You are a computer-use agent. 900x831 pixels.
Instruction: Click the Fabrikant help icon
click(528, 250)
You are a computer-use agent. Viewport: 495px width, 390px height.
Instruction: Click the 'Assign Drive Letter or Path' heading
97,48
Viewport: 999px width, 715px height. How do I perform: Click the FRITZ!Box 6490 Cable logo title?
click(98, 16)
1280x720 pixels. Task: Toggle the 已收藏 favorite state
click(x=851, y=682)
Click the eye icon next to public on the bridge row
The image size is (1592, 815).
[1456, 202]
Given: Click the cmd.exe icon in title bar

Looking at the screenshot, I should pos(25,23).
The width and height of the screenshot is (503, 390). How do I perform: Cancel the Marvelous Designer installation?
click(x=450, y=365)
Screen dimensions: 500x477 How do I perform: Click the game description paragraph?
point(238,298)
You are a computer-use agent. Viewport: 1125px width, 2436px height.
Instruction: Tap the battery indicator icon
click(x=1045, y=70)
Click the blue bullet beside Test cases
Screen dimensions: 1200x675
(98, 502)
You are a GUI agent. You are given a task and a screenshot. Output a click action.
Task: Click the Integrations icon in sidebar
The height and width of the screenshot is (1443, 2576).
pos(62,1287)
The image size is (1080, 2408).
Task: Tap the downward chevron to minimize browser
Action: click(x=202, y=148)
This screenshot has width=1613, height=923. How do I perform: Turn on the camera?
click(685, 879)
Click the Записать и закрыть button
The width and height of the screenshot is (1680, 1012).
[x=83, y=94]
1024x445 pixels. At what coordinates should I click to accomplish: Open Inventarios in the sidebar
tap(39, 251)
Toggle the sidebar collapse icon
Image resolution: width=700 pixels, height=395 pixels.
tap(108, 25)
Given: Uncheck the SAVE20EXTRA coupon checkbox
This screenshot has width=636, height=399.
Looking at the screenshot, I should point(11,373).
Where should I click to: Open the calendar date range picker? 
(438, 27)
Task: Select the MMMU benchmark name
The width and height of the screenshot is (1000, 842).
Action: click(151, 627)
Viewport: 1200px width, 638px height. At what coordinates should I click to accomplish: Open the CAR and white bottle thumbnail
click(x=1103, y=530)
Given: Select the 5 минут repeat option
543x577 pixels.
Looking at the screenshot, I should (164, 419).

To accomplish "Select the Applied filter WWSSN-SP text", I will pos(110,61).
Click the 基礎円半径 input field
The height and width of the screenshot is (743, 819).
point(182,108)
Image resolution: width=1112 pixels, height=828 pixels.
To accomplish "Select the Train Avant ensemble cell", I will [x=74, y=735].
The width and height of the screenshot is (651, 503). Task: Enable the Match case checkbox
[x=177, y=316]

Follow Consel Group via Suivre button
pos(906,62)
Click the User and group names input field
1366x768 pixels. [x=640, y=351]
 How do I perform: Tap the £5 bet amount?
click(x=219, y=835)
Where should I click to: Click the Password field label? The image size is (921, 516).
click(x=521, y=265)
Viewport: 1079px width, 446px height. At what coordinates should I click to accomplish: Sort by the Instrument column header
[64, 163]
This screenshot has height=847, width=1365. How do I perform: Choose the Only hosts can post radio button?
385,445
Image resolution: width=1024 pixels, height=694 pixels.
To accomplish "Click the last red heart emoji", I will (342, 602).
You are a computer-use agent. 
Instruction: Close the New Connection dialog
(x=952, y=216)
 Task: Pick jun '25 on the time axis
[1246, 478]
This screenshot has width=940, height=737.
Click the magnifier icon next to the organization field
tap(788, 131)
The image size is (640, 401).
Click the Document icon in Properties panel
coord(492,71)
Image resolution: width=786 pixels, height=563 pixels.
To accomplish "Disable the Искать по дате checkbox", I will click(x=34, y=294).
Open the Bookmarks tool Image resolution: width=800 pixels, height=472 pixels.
────────────────
Your objective
Transcribe exactly the line containing "Instruction: Close the New Connection dialog" along with all later lines of the material, through its last line. Add nothing.

Written response
Instruction: Close the New Connection dialog
(x=952, y=216)
 Task: Pick jun '25 on the time axis
[1246, 478]
This screenshot has width=940, height=737.
Click the magnifier icon next to the organization field
tap(788, 131)
The image size is (640, 401).
Click the Document icon in Properties panel
coord(492,71)
Image resolution: width=786 pixels, height=563 pixels.
To accomplish "Disable the Искать по дате checkbox", I will click(x=34, y=294).
Open the Bookmarks tool Image resolution: width=800 pixels, height=472 pixels.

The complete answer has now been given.